奈久留 「たぶん、私たちを創造できたエリオルだもん。」

スッピー 「いろいろ、歪んだ思いこみが混ざってますが。」

エリオル 「静粛に! 変換が終わる。」

エリオルの言うとおり、光の帯が内部の物体の中に吸い込まれていったが、 それは物体ではなかった。 生命だった。 祭壇の箱から、もうもうと白煙が 噴き出した。 すると、ピンク色の身体が倒れていた。

歌帆 「スピネル! そこのお菓子持ってきて。
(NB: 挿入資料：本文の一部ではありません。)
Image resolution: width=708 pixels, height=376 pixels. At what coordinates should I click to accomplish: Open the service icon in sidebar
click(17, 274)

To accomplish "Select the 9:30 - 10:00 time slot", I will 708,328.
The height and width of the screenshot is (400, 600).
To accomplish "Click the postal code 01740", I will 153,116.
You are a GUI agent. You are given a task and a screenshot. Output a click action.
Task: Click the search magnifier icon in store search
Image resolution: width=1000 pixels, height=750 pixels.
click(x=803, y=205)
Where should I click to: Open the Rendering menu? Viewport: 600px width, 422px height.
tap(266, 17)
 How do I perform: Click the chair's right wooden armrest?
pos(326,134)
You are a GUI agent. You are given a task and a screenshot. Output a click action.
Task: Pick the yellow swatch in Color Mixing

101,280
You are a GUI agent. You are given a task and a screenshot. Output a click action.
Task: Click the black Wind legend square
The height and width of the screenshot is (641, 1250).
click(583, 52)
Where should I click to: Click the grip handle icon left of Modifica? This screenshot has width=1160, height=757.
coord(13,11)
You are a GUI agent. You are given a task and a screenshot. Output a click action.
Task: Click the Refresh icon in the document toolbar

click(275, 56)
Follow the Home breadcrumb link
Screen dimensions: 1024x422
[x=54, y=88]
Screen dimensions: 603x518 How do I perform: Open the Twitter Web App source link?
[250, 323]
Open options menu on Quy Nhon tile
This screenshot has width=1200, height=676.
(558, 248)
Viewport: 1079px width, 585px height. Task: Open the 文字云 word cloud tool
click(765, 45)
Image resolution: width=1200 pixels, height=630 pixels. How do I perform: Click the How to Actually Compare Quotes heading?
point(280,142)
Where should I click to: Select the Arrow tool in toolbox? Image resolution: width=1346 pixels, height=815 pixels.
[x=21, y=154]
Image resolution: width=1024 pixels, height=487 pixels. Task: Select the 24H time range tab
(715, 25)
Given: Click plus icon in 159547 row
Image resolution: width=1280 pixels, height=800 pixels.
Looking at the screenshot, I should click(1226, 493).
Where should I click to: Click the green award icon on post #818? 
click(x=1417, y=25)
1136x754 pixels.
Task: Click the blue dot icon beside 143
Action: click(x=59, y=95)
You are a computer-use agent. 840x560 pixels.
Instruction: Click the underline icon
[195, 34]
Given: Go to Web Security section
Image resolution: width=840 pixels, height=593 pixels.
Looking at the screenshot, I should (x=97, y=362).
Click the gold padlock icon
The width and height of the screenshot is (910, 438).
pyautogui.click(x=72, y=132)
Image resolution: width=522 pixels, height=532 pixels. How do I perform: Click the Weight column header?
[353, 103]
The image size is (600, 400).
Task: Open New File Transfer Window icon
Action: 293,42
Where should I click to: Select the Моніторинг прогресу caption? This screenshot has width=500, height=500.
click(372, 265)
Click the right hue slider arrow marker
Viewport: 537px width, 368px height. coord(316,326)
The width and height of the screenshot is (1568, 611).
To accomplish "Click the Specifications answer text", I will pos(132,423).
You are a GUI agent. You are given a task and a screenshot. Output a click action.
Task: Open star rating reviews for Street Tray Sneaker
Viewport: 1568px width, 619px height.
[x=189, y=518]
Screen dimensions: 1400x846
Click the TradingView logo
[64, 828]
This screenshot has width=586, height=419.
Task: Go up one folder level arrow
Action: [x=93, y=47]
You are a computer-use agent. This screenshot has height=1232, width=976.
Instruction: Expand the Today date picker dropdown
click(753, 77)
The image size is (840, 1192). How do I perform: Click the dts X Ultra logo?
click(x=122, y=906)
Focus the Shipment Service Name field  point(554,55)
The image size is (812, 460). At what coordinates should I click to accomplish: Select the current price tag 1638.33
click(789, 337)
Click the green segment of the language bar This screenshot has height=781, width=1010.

」

歌帆がピンク色の身体を抱くと、それは茶色の髪をもった 「女の子」 だった。

歌帆 「ホープ! ホープ!」

スピネル 「これは、ひょっとして... ああ!」

女の子が素早く、スピネルの持っていたお菓子を奪い取った。

ホープ 「おいしい!」

一人のレディの誕生だった。


つづく

執筆に当たって

この作品の中で、新しくさくらちゃんが創造した 「訳] のカードは、 同じCCSファンであるエゾッチさんのアイディアであることを付記いたします。